The task
Below are the entries; set down each of them exactly.

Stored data
────────

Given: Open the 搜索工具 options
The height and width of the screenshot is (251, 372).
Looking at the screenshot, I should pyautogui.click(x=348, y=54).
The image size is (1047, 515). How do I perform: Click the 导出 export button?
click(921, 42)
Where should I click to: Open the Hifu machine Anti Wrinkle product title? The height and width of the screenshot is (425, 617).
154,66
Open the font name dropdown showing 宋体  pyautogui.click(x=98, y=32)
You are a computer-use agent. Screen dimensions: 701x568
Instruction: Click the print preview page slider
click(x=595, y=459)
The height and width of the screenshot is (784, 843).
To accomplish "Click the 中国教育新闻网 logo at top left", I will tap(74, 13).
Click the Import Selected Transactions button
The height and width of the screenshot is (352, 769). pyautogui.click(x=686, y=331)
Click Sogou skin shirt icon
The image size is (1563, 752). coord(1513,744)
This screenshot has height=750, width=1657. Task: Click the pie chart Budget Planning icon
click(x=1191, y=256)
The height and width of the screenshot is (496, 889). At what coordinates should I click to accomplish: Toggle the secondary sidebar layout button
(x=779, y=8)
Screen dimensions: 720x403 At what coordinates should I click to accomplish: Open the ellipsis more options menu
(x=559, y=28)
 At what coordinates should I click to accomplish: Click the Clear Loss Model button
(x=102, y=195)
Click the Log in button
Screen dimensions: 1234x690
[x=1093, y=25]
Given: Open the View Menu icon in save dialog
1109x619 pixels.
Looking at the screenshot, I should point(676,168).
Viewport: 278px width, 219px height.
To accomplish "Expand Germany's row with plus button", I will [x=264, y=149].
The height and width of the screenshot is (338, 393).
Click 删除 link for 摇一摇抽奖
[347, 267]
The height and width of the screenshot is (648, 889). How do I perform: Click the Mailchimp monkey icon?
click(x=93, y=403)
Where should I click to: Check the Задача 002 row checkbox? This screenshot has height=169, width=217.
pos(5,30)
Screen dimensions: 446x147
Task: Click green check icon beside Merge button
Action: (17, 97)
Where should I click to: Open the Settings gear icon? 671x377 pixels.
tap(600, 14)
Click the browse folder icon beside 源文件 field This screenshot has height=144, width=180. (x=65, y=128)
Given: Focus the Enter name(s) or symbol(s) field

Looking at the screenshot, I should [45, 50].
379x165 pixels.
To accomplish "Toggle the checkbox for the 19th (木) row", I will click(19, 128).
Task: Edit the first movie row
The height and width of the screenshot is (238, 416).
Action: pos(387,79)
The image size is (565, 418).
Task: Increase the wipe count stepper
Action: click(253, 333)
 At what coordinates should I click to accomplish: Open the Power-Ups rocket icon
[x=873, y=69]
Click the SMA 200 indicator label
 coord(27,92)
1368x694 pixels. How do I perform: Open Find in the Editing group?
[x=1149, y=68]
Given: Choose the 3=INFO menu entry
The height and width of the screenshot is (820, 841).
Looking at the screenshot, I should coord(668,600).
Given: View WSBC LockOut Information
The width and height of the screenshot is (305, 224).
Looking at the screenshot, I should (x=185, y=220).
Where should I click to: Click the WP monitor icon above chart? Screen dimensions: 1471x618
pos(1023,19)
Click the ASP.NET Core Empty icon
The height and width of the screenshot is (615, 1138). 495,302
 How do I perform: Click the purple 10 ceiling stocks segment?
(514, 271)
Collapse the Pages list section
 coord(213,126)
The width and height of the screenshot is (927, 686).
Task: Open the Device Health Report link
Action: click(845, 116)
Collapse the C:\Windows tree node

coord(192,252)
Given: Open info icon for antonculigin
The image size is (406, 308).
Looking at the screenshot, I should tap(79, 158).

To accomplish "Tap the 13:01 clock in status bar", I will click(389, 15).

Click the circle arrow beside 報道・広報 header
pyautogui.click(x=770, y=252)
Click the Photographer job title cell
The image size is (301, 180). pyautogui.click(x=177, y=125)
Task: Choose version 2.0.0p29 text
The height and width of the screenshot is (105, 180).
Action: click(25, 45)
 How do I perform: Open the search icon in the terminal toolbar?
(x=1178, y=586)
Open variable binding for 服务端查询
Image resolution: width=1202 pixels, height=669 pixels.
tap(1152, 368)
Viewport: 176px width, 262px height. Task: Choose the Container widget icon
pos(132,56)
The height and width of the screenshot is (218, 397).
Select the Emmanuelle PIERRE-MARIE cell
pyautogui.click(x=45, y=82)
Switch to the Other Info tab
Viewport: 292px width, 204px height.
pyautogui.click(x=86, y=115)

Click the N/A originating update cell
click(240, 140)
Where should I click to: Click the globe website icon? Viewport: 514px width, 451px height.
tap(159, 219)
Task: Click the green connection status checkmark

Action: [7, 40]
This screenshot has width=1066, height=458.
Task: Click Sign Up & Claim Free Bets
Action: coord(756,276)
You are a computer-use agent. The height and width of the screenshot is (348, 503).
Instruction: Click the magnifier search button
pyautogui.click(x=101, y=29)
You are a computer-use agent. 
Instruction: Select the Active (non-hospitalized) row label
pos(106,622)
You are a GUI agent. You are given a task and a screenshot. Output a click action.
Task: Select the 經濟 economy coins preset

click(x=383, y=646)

────────

Answer section
Given: Open the 搜索工具 options
The height and width of the screenshot is (251, 372).
Looking at the screenshot, I should pyautogui.click(x=348, y=54).
The image size is (1047, 515). How do I perform: Click the 导出 export button?
click(921, 42)
Where should I click to: Open the Hifu machine Anti Wrinkle product title? The height and width of the screenshot is (425, 617).
154,66
Open the font name dropdown showing 宋体  pyautogui.click(x=98, y=32)
You are a computer-use agent. Screen dimensions: 701x568
Instruction: Click the print preview page slider
click(x=595, y=459)
The height and width of the screenshot is (784, 843).
To accomplish "Click the 中国教育新闻网 logo at top left", I will tap(74, 13).
Click the Import Selected Transactions button
The height and width of the screenshot is (352, 769). pyautogui.click(x=686, y=331)
Click Sogou skin shirt icon
The image size is (1563, 752). coord(1513,744)
This screenshot has height=750, width=1657. Task: Click the pie chart Budget Planning icon
click(x=1191, y=256)
The height and width of the screenshot is (496, 889). At what coordinates should I click to accomplish: Toggle the secondary sidebar layout button
(x=779, y=8)
Screen dimensions: 720x403 At what coordinates should I click to accomplish: Open the ellipsis more options menu
(x=559, y=28)
 At what coordinates should I click to accomplish: Click the Clear Loss Model button
(x=102, y=195)
Click the Log in button
Screen dimensions: 1234x690
[x=1093, y=25]
Given: Open the View Menu icon in save dialog
1109x619 pixels.
Looking at the screenshot, I should point(676,168).
Viewport: 278px width, 219px height.
To accomplish "Expand Germany's row with plus button", I will [x=264, y=149].
The height and width of the screenshot is (338, 393).
Click 删除 link for 摇一摇抽奖
[347, 267]
The height and width of the screenshot is (648, 889). How do I perform: Click the Mailchimp monkey icon?
click(x=93, y=403)
Where should I click to: Check the Задача 002 row checkbox? This screenshot has height=169, width=217.
pos(5,30)
Screen dimensions: 446x147
Task: Click green check icon beside Merge button
Action: (17, 97)
Where should I click to: Open the Settings gear icon? 671x377 pixels.
tap(600, 14)
Click the browse folder icon beside 源文件 field This screenshot has height=144, width=180. (x=65, y=128)
Given: Focus the Enter name(s) or symbol(s) field

Looking at the screenshot, I should [45, 50].
379x165 pixels.
To accomplish "Toggle the checkbox for the 19th (木) row", I will click(19, 128).
Task: Edit the first movie row
The height and width of the screenshot is (238, 416).
Action: pos(387,79)
The image size is (565, 418).
Task: Increase the wipe count stepper
Action: click(253, 333)
 At what coordinates should I click to accomplish: Open the Power-Ups rocket icon
[x=873, y=69]
Click the SMA 200 indicator label
 coord(27,92)
1368x694 pixels. How do I perform: Open Find in the Editing group?
[x=1149, y=68]
Given: Choose the 3=INFO menu entry
The height and width of the screenshot is (820, 841).
Looking at the screenshot, I should coord(668,600).
Given: View WSBC LockOut Information
The width and height of the screenshot is (305, 224).
Looking at the screenshot, I should (x=185, y=220).
Where should I click to: Click the WP monitor icon above chart? Screen dimensions: 1471x618
pos(1023,19)
Click the ASP.NET Core Empty icon
The height and width of the screenshot is (615, 1138). 495,302
 How do I perform: Click the purple 10 ceiling stocks segment?
(514, 271)
Collapse the Pages list section
 coord(213,126)
The width and height of the screenshot is (927, 686).
Task: Open the Device Health Report link
Action: click(845, 116)
Collapse the C:\Windows tree node

coord(192,252)
Given: Open info icon for antonculigin
The image size is (406, 308).
Looking at the screenshot, I should tap(79, 158).

To accomplish "Tap the 13:01 clock in status bar", I will click(389, 15).

Click the circle arrow beside 報道・広報 header
pyautogui.click(x=770, y=252)
Click the Photographer job title cell
The image size is (301, 180). pyautogui.click(x=177, y=125)
Task: Choose version 2.0.0p29 text
The height and width of the screenshot is (105, 180).
Action: click(25, 45)
 How do I perform: Open the search icon in the terminal toolbar?
(x=1178, y=586)
Open variable binding for 服务端查询
Image resolution: width=1202 pixels, height=669 pixels.
tap(1152, 368)
Viewport: 176px width, 262px height. Task: Choose the Container widget icon
pos(132,56)
The height and width of the screenshot is (218, 397).
Select the Emmanuelle PIERRE-MARIE cell
pyautogui.click(x=45, y=82)
Switch to the Other Info tab
Viewport: 292px width, 204px height.
pyautogui.click(x=86, y=115)

Click the N/A originating update cell
click(240, 140)
Where should I click to: Click the globe website icon? Viewport: 514px width, 451px height.
tap(159, 219)
Task: Click the green connection status checkmark

Action: [7, 40]
This screenshot has width=1066, height=458.
Task: Click Sign Up & Claim Free Bets
Action: coord(756,276)
You are a computer-use agent. The height and width of the screenshot is (348, 503).
Instruction: Click the magnifier search button
pyautogui.click(x=101, y=29)
You are a computer-use agent. 
Instruction: Select the Active (non-hospitalized) row label
pos(106,622)
You are a GUI agent. You are given a task and a screenshot. Output a click action.
Task: Select the 經濟 economy coins preset

click(x=383, y=646)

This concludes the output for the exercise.